Рейн несет рюкзак, который такого же размера, как и она сама. Малышка скидывает его с плеч и садится скрестив ноги рядом с ним, в центре домика. Раскрыв его, она начинает говорить со скоростью мили в минуту.
– Итак, я принесла тебе несколько одеял, полотенце и подушку, а также наполнила пару бутылок водой на случай, если ты захочешь пить. О, и я принесла тебе туалетную бумагу, лишнюю зубную щетку и все эти маленькие туалетные принадлежности для путешествий, которые остались с того раза, когда мои родители свозили меня на пляж. Тогда мы остановились в настоящем отеле, а не просто у друга моего отца, которого он мне велел называть дядя такой или дядя сякой, как во все другие разы, ну, отпуска. – Она показывает пальчиками в воздухе кавычки вокруг слова «отпуск» и продолжает вынимать вещи. – Я помню, как пыталась заказать жареного цыпленка в ресторане отеля, и из глубины зала женщина начала кричать: «Жареный цыпленок? Жареный цыпленок!», а потом она выскочила через главный вход и, уходя, бросила свой фартук на пол рядом с моей кабинкой. Когда наш официант вернулся, он сказал: «Ну-у, повар только что уволился. Как насчет горячего тоста с сыром?»

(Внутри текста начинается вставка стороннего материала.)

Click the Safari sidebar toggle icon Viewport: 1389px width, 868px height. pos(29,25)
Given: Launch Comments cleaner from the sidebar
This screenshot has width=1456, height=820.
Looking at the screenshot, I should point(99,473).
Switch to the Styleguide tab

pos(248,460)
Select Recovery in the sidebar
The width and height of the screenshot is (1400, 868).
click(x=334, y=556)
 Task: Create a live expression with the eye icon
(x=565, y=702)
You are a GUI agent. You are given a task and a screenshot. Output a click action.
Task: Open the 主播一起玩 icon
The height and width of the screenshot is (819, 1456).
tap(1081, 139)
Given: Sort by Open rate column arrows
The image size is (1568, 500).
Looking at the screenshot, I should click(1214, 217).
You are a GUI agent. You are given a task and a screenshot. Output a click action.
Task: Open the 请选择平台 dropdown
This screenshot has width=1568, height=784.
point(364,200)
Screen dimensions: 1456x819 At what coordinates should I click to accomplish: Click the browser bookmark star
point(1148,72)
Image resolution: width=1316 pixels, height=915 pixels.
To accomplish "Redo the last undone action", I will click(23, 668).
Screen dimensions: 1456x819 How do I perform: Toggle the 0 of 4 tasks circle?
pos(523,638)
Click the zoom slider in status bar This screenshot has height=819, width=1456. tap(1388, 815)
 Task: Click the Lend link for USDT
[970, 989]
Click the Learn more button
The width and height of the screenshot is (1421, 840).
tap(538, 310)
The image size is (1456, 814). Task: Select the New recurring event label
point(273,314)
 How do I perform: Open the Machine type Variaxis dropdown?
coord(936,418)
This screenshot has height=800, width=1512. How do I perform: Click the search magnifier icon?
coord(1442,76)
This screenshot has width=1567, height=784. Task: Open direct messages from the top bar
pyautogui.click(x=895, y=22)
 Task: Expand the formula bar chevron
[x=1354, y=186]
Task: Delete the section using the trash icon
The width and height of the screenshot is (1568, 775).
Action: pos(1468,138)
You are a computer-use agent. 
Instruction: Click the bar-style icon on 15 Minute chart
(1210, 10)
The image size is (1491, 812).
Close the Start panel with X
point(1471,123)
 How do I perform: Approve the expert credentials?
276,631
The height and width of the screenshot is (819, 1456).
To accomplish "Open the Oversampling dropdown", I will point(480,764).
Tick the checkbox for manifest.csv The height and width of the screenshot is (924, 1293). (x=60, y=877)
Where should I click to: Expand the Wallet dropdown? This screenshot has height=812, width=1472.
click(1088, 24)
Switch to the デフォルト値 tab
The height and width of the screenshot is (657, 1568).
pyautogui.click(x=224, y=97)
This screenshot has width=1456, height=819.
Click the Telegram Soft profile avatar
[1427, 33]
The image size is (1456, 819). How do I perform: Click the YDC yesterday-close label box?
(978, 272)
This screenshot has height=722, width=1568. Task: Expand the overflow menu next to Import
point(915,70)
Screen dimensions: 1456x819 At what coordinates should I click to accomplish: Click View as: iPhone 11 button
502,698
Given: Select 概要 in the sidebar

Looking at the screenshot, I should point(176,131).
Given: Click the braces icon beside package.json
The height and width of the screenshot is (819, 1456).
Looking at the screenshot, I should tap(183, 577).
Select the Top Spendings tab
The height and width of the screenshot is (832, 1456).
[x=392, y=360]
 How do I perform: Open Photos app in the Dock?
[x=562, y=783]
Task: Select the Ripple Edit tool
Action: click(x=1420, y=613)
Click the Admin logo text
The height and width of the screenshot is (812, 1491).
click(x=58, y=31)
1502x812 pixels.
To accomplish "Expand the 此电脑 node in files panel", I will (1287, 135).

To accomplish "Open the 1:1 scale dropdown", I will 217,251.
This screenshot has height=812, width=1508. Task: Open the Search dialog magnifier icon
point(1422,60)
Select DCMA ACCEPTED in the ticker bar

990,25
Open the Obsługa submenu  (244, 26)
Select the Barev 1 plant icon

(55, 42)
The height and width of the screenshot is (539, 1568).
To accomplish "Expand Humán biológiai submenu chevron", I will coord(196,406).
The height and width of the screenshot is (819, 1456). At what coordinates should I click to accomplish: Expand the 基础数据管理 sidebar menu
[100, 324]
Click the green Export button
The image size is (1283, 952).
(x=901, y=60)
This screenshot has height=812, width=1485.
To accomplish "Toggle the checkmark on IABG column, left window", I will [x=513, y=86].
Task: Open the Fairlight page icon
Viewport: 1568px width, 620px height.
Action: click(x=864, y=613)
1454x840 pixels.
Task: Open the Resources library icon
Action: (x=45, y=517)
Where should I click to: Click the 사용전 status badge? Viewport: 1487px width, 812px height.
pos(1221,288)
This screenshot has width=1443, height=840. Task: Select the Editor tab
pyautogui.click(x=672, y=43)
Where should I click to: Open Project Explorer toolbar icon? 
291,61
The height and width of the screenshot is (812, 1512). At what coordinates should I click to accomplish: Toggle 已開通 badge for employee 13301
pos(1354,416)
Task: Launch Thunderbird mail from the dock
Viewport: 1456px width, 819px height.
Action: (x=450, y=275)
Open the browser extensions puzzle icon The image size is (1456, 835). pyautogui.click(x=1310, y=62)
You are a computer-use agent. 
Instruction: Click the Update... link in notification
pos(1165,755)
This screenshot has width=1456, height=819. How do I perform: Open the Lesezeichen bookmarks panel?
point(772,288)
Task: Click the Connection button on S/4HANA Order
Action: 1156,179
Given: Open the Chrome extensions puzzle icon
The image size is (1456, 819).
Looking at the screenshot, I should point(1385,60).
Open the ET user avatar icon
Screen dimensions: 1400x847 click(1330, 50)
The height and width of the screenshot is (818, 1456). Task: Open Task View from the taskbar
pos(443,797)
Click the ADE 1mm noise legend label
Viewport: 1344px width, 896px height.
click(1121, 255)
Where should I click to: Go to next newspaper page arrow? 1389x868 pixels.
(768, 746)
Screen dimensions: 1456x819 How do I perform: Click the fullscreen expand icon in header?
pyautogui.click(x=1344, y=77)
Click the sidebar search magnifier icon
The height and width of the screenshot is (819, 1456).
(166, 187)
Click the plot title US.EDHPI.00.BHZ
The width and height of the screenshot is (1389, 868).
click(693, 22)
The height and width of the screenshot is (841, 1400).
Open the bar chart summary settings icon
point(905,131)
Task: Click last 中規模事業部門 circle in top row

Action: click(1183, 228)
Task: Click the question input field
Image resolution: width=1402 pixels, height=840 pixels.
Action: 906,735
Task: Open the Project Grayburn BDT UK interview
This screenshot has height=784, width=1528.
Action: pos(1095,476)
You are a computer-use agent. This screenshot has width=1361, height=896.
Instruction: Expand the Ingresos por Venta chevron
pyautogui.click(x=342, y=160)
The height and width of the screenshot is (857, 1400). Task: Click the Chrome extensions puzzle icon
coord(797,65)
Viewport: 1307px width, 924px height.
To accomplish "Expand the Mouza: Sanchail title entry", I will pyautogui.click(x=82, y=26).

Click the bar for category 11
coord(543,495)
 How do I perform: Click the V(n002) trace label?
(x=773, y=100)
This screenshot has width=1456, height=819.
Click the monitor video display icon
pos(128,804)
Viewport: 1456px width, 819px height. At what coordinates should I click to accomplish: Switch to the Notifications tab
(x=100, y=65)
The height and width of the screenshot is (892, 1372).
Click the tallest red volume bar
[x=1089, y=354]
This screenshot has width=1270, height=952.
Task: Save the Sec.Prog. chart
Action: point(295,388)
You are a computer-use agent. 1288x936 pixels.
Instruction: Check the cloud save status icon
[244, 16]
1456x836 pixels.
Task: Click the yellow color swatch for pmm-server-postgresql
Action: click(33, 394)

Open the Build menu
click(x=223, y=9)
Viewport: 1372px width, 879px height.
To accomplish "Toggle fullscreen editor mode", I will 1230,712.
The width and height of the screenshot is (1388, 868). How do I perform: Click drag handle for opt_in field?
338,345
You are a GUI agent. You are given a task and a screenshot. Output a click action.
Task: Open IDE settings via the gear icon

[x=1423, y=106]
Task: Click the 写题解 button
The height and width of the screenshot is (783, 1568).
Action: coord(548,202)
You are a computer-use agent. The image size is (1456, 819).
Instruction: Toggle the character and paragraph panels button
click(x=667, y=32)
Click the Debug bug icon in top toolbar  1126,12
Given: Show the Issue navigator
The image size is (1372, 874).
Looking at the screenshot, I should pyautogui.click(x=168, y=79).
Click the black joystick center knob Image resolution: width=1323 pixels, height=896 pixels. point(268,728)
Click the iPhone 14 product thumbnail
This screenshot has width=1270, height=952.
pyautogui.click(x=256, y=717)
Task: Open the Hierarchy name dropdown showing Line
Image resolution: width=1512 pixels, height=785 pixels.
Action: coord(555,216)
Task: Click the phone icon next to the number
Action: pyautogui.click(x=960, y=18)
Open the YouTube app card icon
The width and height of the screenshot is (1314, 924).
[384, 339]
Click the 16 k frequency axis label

Рейн хихикает при этом воспоминании. Звук какой-то безумный. Неестественный.
– Я бы взяла тебе теплую одежду, но моя не подойдет, а вещи отца находятся в его комнате… – она снова начинает копаться в рюкзаке, хотя он уже пуст; ее левое колено заметно дергается, и от этого начинает дрожать весь домик, – а я не хочу туда входить.